> _WHAT IS BEING ASKED_: Return the records below from the line containing "This screenshot has width=2576, height=994." onward, exactly, through and including the last line.

DATASET CONTENT Start Marker

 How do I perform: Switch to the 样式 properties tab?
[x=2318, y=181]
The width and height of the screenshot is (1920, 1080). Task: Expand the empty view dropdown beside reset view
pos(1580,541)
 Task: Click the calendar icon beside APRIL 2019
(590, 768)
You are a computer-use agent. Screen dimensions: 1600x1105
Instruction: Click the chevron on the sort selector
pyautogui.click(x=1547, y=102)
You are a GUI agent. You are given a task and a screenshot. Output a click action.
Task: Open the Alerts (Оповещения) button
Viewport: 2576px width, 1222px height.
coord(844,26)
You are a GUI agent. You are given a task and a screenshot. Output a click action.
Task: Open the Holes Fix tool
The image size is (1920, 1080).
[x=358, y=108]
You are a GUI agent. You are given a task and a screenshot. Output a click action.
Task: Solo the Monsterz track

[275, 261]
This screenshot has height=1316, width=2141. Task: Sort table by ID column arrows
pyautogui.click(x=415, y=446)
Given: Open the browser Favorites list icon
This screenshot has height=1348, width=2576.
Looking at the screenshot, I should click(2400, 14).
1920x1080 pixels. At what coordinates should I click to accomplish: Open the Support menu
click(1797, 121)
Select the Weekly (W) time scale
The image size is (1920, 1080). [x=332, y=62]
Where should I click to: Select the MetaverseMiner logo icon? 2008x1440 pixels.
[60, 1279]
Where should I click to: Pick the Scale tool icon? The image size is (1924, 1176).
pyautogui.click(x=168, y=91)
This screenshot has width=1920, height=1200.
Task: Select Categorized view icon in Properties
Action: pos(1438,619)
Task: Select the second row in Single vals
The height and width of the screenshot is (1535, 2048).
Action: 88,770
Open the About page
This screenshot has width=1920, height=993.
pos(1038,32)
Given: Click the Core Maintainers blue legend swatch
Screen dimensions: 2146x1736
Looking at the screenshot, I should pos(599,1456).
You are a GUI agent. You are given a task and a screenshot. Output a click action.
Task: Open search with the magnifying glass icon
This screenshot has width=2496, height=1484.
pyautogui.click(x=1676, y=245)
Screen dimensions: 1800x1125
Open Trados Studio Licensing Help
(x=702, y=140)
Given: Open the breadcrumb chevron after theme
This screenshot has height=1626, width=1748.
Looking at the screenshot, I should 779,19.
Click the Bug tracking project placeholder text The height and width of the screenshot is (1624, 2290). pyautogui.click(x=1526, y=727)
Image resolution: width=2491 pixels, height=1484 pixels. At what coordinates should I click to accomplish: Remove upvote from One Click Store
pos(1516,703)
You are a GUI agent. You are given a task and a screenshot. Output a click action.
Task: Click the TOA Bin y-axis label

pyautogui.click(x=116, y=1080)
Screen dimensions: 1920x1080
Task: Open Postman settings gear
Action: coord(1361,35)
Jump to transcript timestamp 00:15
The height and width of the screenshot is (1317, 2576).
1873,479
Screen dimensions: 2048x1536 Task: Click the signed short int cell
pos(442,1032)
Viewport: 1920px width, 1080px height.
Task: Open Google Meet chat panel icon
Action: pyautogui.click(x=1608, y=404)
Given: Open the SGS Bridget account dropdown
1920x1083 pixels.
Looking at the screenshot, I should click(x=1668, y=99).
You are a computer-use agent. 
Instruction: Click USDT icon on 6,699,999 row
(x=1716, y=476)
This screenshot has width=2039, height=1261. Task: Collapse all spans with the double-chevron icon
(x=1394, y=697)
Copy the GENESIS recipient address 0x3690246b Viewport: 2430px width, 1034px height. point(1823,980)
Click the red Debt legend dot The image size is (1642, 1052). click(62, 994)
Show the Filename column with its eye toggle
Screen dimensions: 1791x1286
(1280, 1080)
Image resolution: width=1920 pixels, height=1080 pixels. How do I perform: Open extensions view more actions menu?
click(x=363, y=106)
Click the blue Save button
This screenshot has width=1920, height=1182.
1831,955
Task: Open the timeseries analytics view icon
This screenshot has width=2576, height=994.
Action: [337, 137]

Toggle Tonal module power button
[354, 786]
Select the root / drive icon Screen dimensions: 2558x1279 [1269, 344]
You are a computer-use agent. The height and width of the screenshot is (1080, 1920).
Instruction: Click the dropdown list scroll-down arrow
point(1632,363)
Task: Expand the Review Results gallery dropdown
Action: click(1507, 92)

DATASET CONTENT End Marker

> _ANSWER SECTION_:
This screenshot has width=2576, height=994.
Action: [337, 137]

Toggle Tonal module power button
[354, 786]
Select the root / drive icon Screen dimensions: 2558x1279 [1269, 344]
You are a computer-use agent. The height and width of the screenshot is (1080, 1920).
Instruction: Click the dropdown list scroll-down arrow
point(1632,363)
Task: Expand the Review Results gallery dropdown
Action: click(1507, 92)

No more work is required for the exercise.